La segunda temporada de Fama a bailar se está aprovechando del gran tirón mediático de los concursantes de OT 2017. Mimi Doblas, más conocida como Lola índigo, es personal trainer y ha puesto voz a la canción de esta edición. Algunas de las cantantes de la anterior etapa se han dejado ver por el programa para explicar sus vivencias al salir de un concurso tan importante como puede ser Operación triunfo en este caso o el mismo Fama.

Esta semana los concursantes de la academia de baile contaron con la visita de Ana Guerra. La canaria hizo una visita a los jóvenes bailarines y además actuó en la gala posterior. La cantante se ve muy identificada en los participantes ya que están intentando cumplir su sueño como en su día hizo ella. Han tenido la suerte de entrar a un programa de grandes características, pero también tiene sus riesgos. En este caso los aspirantes ya llevan encerrados dos meses.

Esto es lo que peor llevaba la canaria. No podía estar tanto tiempo alejada de sus familiares y amistades. Necesitaba contar con ese apoyo y cariño en unos momentos tan duros donde no había nadie para consolarla. Sin embargo, una vez que pisó la calle tuvo un tiempo en el que quería volver dentro. Todo se le hizo cuesta arriba y en el programa por lo menos se sentía protegida de todo lo que se le venía encima. “Cuando volví a la realidad quería estar dentro de la Academia otra vez, todo el rato. De hecho lloraba porque quería volver a entrar” explicó la canaria.

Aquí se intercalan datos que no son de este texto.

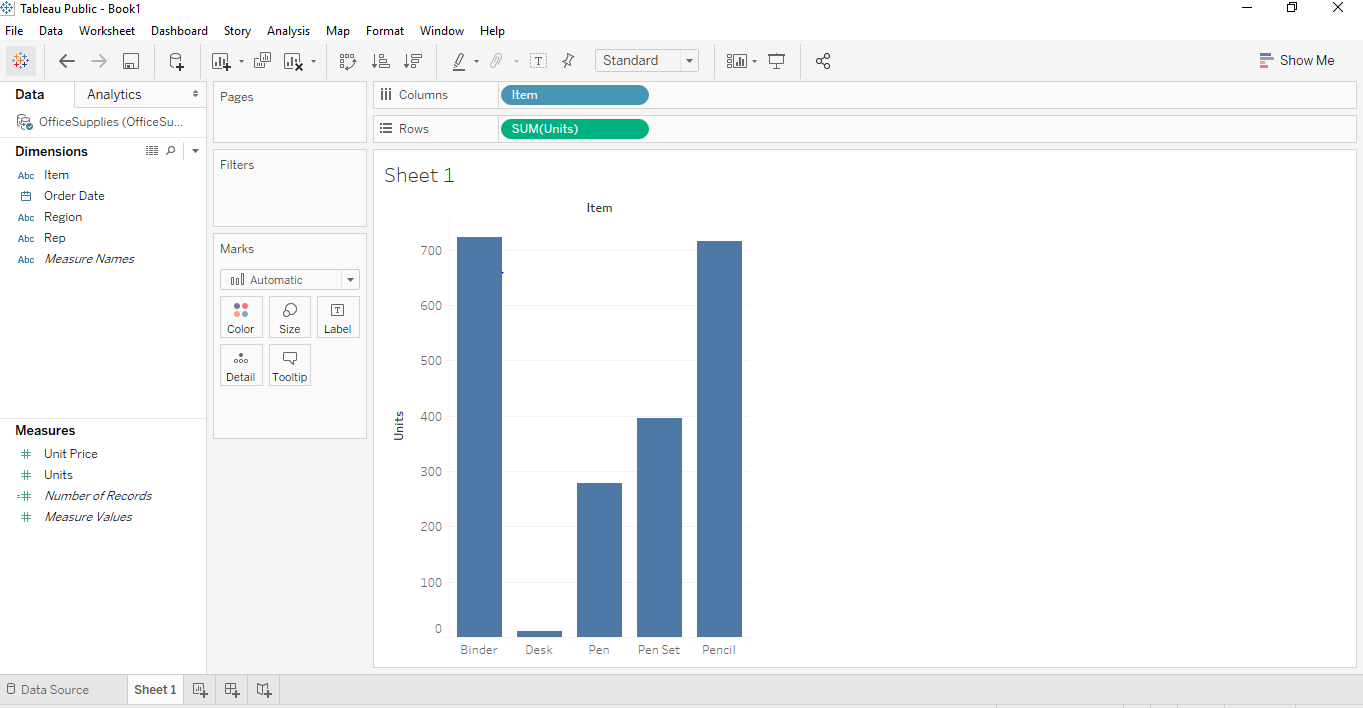Open the Analysis menu
The image size is (1363, 708).
pyautogui.click(x=288, y=30)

Poco a poco se va pasando esa sensación, pero al principio es bastante duro. Pasas de ser una absoluta desconocida a verte envuelta en multitud de masas. “Su mente buscaba otra vez ese escondite, esa seguridad. Es un choque muy fuerte. Admiro la manera en la que lo han asimilado” explicó Mimi. “Intentaba salir a la calle y quería saber cómo atender a la gente y ser simpática, pero estaba en shock” explicó Guerra.

“Había hasta un segundo en el que intentaba reconocer a la persona que me estaba hablando y me daba cuenta de que no la conocía de nada. Era un proceso súper jodido” dijo muy sincera. “Llegaba a casa y me sentaba frente al televisor y no hablaba. No me apetecía contar lo mismo una y otra vez” terminó su charla.